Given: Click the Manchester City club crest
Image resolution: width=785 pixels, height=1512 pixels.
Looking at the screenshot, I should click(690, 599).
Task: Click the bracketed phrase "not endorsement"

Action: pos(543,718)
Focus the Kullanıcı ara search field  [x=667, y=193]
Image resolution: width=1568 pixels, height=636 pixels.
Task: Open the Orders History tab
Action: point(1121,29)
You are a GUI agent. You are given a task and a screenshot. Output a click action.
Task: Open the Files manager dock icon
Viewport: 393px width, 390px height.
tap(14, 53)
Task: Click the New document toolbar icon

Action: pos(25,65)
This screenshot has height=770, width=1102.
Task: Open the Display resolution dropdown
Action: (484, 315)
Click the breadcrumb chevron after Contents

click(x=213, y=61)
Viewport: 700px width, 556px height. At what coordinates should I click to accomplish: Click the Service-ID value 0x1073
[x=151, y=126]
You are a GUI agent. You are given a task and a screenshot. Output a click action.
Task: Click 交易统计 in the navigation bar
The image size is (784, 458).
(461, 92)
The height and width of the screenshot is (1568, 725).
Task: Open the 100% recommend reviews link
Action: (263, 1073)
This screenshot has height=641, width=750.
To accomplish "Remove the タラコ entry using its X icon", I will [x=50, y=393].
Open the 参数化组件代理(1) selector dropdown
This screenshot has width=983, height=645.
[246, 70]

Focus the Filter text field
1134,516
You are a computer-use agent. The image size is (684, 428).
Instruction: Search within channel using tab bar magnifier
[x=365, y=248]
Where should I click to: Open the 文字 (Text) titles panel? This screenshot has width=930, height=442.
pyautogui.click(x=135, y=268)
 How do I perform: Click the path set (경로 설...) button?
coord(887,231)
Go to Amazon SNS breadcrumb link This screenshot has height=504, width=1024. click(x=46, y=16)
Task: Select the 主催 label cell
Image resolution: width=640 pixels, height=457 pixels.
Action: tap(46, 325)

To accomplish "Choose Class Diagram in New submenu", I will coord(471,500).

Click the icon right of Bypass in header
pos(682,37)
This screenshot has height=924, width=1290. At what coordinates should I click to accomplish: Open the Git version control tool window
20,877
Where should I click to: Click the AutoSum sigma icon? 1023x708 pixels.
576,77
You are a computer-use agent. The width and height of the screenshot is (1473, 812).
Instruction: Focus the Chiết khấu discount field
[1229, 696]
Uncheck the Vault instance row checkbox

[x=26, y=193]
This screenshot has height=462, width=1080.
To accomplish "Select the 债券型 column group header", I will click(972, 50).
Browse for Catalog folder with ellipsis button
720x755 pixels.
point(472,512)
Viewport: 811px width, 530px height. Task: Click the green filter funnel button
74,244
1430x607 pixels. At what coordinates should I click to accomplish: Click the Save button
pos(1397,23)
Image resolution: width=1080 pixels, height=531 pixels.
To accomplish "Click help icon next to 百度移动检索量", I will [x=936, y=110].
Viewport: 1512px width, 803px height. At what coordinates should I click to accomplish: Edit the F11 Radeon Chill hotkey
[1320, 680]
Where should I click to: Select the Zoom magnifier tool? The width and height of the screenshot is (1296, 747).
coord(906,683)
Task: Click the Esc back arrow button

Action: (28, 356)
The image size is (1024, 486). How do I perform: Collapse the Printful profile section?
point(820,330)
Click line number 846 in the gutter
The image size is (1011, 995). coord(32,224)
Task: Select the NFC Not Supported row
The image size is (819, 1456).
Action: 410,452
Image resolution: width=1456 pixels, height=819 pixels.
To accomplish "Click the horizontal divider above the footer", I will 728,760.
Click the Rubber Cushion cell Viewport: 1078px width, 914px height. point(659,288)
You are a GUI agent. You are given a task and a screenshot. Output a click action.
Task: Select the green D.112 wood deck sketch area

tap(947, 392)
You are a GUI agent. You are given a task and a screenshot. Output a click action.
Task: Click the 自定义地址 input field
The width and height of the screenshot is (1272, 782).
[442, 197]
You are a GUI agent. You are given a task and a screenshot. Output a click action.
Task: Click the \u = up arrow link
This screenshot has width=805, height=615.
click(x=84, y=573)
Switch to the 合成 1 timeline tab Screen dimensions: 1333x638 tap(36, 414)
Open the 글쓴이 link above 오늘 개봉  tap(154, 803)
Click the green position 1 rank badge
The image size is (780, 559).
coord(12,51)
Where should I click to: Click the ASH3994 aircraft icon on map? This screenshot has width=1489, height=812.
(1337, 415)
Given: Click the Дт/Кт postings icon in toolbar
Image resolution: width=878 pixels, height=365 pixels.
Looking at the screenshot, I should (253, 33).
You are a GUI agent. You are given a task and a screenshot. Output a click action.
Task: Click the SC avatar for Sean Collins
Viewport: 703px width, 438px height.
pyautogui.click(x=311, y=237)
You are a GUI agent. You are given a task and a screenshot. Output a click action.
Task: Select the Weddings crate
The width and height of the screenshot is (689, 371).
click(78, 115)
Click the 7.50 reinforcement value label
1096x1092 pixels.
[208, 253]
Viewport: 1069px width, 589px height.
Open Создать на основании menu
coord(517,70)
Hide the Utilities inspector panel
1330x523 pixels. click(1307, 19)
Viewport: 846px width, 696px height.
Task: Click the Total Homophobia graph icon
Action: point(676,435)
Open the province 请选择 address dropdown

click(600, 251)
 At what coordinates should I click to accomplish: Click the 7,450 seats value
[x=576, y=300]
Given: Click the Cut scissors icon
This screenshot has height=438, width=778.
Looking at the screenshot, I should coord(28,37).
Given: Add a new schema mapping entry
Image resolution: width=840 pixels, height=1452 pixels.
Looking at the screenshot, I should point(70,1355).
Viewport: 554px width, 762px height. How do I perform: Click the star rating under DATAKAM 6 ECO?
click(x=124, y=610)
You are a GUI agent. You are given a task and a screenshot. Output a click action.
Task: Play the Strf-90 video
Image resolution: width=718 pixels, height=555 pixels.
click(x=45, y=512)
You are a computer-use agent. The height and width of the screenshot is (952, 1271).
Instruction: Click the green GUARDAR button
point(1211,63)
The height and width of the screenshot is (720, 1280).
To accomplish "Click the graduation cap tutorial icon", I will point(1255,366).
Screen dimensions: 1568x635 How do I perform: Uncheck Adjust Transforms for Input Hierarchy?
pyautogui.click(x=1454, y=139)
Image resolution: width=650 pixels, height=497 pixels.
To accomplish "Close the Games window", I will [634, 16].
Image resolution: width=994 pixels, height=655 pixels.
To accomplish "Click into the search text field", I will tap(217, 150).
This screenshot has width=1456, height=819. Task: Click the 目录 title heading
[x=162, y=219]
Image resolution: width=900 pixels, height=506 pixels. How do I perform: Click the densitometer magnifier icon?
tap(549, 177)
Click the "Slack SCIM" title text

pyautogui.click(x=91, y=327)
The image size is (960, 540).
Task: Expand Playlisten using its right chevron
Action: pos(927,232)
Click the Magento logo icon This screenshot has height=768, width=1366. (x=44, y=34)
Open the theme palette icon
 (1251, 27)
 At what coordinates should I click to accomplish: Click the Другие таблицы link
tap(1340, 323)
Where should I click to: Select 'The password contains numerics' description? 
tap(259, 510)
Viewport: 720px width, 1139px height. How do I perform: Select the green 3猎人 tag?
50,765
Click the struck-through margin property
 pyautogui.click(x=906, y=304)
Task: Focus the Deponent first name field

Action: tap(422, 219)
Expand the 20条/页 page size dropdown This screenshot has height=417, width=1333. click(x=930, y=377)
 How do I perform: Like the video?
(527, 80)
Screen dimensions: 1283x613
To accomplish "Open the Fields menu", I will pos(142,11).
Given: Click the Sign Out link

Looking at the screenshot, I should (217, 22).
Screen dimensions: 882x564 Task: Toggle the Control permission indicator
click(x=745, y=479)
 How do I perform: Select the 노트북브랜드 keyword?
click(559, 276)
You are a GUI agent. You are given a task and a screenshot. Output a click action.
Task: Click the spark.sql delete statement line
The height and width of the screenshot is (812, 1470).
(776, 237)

-------

§ Your assignment
In the records above, the line with "You are a computer-use agent. The height" marks the start and the line with "The height and width of the screenshot is (720, 1280)." marks the end; copy that stretch exactly, both lines included, and nothing else.

§ Output of the exercise
You are a computer-use agent. The height and width of the screenshot is (952, 1271).
Instruction: Click the green GUARDAR button
point(1211,63)
The height and width of the screenshot is (720, 1280).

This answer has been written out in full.